Dan Tabor_byline_avatarBY DAN TABOR FILM CRITIC With Thursday’s release of Star Wars: The Last Jedi  director Rian Johnson picks up the reigns of the space opera mega-franchise left by J.J. Abrams.  Given the bleakness of Looper and cleverness of Brick, I was more than a bit curious to see what Johnson would do in the Disney® sandbox. Surprisingly enough not only did Johnson make it through making the film without being fired — no small achievement, that — but he turned in a film that feels very much like a Star Wars adventure while adding a much-needed layer of complexity to the characters we met all too briefly in The Force Awakens.

Since the decimation of the Republic’s capital at the end of The Force Awakens, the First Order has established dominance over the galaxy. When we catch up with the final remnants of the Republic — the de facto Resistance — led by General Leia Organa (Carrie Fisher), they are on the run from the ominously reptilian Supreme Leader Snoke and his terrifying star fleet of mega-destroyers, who are on the cusp of wiping out the Resistance once and for all. In a plot point that feels cribbed from an episode of Battlestar Galactica, The First Order now has the ability to track the Rebel fleet through their lightspeed jumps making it only a matter of time before the Resistance fleet runs out of fuel and is overtaken by the First Order. It’s a race against time as Poe Dameron (Oscar Isaac),  Finn (John Boyega) and newcomer Rose Tico (Kelly Marie Tran) cobble together a plan to sneak onto Snoke’s ship to shut off the tracking device just long enough for the Resistance fleet to slip away. In the meantime, Daisy Ridley’s Rey finds she has a much more daunting task ahead of her, trying to convince Luke Skywalker — who, fed up with intergalactic warfare, has self-exiled to the last redoubt of the Jedi on the oceanic planet Ahch-To —  to help the Resistance and train her in the in the ways of The Force.

- DATA SECTION:
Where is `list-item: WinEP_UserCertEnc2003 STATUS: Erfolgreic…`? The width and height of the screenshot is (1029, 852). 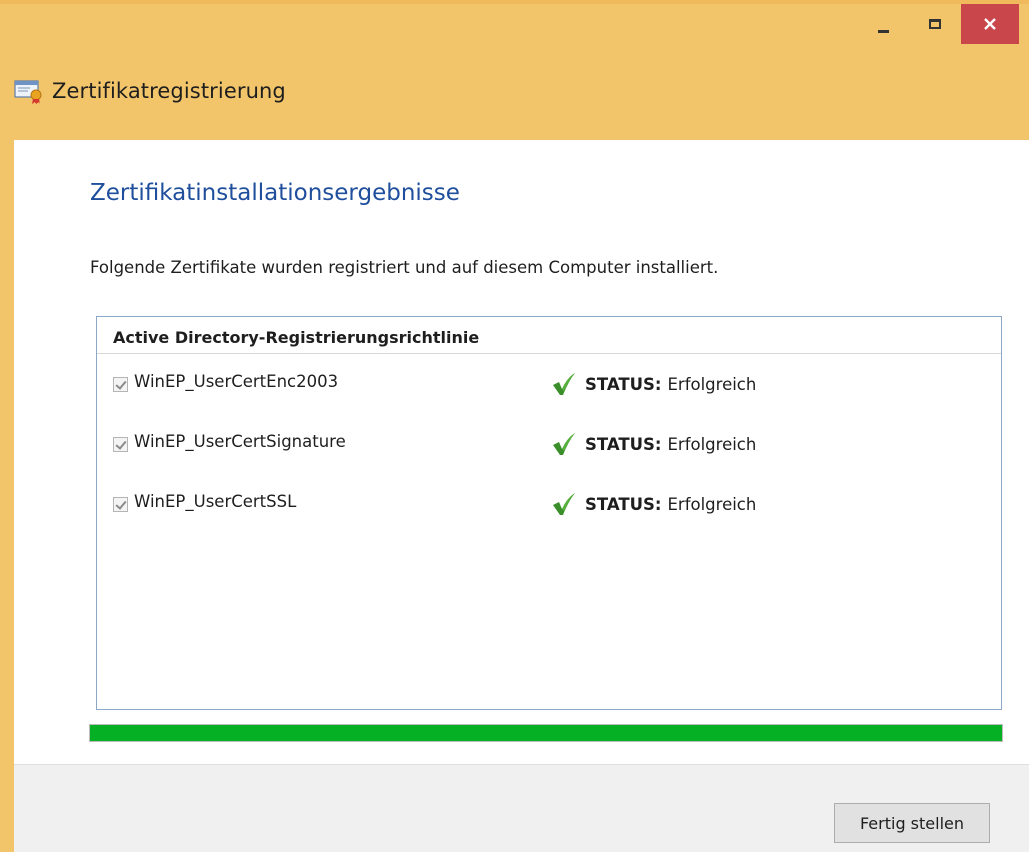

- EXERCISE BRIEF: In the film review, where has Luke Skywalker gone into self-exile?

- EXERCISE OUTPUT: To the last redoubt of the Jedi on the oceanic planet Ahch-To.